Monday, November 30, 2009

CAIRAN TUBUH


I. PENDAHULUAN
I.1.    Ginjal dan Cairan Tubuh
Ginjal terlibat dalam pengaturan beberapa aspek dari komposisi plasma seperti konsentrasi Na, K dan H+ yang paling relevan dengan terapi cairan. Ginjal juga penting dalam pengaturan ion divalen seperti Ca dan Mg. Fungsi utama ginjal adalah mengatur volume plasma, sebab jika fungsi ini tidak efektif atau karena penyakit, hewan tidak hanya akan mengalami shock tetapi juga penurunan fungsi ginjal sehingga volume sirkulasinya berubah. Perbaikan volume sirkulasinya adalah dengan menggantikan volume cairan (terapi cairan) dan mengembalikan fungsi ginjal sehingga dapat mengatur komposisi plasma.
 I.2.    Cairan Tubuh, Na dan K
Air penyusun tubuh terdiri 50-60% dari berat badan dan akan mengalami peningkatan pada hewan yang muda atau kurus, dan lebih sidikit pada hewan yang berlemak. Kehilangan cairan 5% dari berat badan sesara klinis tidak akan tampak tetapi jika melebihi 15% dari berat badan akan menjadikannya sangat regang nyawa apalagi terjadi dalam waktu singkat. Pada dasarnya terapi cairan hanya berkisar 50-150 ml/kgberat badan. Pada hewan yang kehilangan 15% berat badan mungkin hanya kehilangan 25-30% dari air tubuh.

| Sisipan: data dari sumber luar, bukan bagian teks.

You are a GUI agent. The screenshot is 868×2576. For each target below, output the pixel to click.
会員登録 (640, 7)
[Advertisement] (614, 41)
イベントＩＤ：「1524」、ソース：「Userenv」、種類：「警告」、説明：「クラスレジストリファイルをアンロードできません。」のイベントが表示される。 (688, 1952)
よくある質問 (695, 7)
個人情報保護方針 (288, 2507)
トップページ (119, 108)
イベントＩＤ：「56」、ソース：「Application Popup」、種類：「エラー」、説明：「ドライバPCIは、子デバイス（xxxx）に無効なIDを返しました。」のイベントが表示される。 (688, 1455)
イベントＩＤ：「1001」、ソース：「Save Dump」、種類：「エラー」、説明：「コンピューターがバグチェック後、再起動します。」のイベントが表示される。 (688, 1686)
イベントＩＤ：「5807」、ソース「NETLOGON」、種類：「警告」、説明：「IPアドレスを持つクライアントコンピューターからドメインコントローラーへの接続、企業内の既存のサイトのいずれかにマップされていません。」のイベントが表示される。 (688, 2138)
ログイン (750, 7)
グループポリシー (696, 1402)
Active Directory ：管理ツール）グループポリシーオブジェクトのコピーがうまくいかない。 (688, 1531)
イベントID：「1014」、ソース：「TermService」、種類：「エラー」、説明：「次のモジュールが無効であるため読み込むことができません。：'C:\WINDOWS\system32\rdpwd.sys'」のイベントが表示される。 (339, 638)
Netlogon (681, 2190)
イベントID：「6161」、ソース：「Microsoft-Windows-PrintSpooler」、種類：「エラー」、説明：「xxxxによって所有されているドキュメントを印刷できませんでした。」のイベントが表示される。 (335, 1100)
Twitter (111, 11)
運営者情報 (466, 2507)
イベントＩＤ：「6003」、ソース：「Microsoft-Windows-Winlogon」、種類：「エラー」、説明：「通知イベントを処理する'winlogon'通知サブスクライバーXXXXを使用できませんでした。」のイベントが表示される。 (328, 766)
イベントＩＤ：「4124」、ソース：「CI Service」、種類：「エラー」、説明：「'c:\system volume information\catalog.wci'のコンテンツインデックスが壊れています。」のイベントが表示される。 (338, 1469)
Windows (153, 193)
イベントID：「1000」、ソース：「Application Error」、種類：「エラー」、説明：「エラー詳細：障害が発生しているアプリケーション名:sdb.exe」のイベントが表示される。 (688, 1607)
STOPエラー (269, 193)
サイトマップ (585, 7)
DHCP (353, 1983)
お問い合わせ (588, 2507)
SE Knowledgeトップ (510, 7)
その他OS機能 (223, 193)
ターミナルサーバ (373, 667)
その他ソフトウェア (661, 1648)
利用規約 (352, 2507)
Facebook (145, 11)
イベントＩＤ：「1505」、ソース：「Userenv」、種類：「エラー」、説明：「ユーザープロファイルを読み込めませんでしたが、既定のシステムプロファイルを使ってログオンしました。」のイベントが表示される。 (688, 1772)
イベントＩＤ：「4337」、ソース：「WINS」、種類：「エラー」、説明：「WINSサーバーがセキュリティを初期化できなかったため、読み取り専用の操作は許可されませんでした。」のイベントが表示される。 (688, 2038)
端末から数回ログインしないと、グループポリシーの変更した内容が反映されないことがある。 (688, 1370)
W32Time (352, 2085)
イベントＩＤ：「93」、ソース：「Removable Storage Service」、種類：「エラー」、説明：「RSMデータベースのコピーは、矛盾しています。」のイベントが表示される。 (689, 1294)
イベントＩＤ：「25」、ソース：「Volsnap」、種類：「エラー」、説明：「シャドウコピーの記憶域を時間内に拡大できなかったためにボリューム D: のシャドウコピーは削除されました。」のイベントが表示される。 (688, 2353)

Volume darah kurang lebih 10% dari berat badan termasuk intra cellular fluid dari sel darah merah (RBC). Distribusi cairan tubuh tergantung pada gradien osmotic. Air akan bebas melintasi membran sel dan akan berubah dengan cepat untuk menyeimbangkan sel dengan sekitarnya. Dengan mengatur konsentrasi plasma, ginjal akan mengatur tekanan osmotic cairan intra seluler (ICF) dan cairan ekstra seluler (ECF).
 I.3.    Na dan K
Konstituen osmotic utama ICF adalah K sedangkan ECF adalah Na. Keseimbangan ini diatur oleh system enzimatis yang membutuhkan energi (Na-K ATP-ase ; pompa sodium) yang tidak hanya mengeluarkan Na dari sel tetapi juga membawa K. Ketika tersedia energi yasng cukup, pompa membran yang mengelilingi sel akan membentuk gradien Na dan K yang dapat digunakan untuk mentransfer terlarut yang lain dan air, dengan perpindahan Na yang lebih besar dari K akan menghasilkan voltase yang menopang funsi dari jaringan yang tereksitasi. Hal ini akan mencegah sel dari pembengkakan dan kelebihan air yang terikat pada protein dan terlarut lain dalam ICF.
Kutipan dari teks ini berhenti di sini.